● **AIM OF THE EXERCISE**
Below is a listing. Set down exactly the lines from the one containing "Click the magnifier search icon" through the one containing "Task: Select Templates preference page", both ends included, and leave out the rest.

● **MATERIALS PROVIDED**
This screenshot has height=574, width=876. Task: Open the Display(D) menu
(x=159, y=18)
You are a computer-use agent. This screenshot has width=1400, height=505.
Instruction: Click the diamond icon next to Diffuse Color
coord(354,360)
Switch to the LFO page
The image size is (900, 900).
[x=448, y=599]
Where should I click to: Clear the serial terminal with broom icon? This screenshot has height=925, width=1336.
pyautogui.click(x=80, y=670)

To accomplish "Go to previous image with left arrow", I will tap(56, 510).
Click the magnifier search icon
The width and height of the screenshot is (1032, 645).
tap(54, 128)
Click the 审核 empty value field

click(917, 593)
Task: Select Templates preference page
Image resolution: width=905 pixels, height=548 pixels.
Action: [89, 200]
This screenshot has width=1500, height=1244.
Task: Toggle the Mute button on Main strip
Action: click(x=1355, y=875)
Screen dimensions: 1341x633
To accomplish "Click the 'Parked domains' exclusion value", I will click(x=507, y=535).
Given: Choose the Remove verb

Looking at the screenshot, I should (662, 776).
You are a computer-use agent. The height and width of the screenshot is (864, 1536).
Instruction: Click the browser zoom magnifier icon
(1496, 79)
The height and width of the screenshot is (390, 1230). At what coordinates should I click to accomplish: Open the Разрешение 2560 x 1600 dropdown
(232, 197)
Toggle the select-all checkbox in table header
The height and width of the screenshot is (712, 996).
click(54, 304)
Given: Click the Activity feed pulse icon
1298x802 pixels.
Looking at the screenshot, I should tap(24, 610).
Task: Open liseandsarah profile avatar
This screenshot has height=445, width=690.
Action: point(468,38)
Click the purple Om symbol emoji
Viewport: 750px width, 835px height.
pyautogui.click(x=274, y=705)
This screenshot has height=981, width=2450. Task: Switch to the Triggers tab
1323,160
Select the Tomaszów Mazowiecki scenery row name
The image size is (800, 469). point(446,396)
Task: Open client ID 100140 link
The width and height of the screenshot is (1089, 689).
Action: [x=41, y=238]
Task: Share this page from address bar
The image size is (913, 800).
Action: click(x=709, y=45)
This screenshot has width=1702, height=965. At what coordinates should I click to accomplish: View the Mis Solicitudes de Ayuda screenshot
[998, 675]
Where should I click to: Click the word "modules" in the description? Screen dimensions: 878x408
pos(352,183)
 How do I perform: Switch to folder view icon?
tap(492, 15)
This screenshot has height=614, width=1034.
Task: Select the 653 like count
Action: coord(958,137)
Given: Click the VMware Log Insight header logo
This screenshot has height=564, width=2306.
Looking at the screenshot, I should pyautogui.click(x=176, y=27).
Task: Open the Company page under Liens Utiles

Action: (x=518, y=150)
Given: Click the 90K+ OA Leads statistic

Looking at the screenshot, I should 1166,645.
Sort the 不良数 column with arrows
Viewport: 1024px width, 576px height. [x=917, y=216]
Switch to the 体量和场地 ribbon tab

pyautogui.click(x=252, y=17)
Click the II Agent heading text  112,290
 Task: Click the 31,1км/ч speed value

● **RESPONSE TO THE EXERCISE**
Click the magnifier search icon
The width and height of the screenshot is (1032, 645).
tap(54, 128)
Click the 审核 empty value field

click(917, 593)
Task: Select Templates preference page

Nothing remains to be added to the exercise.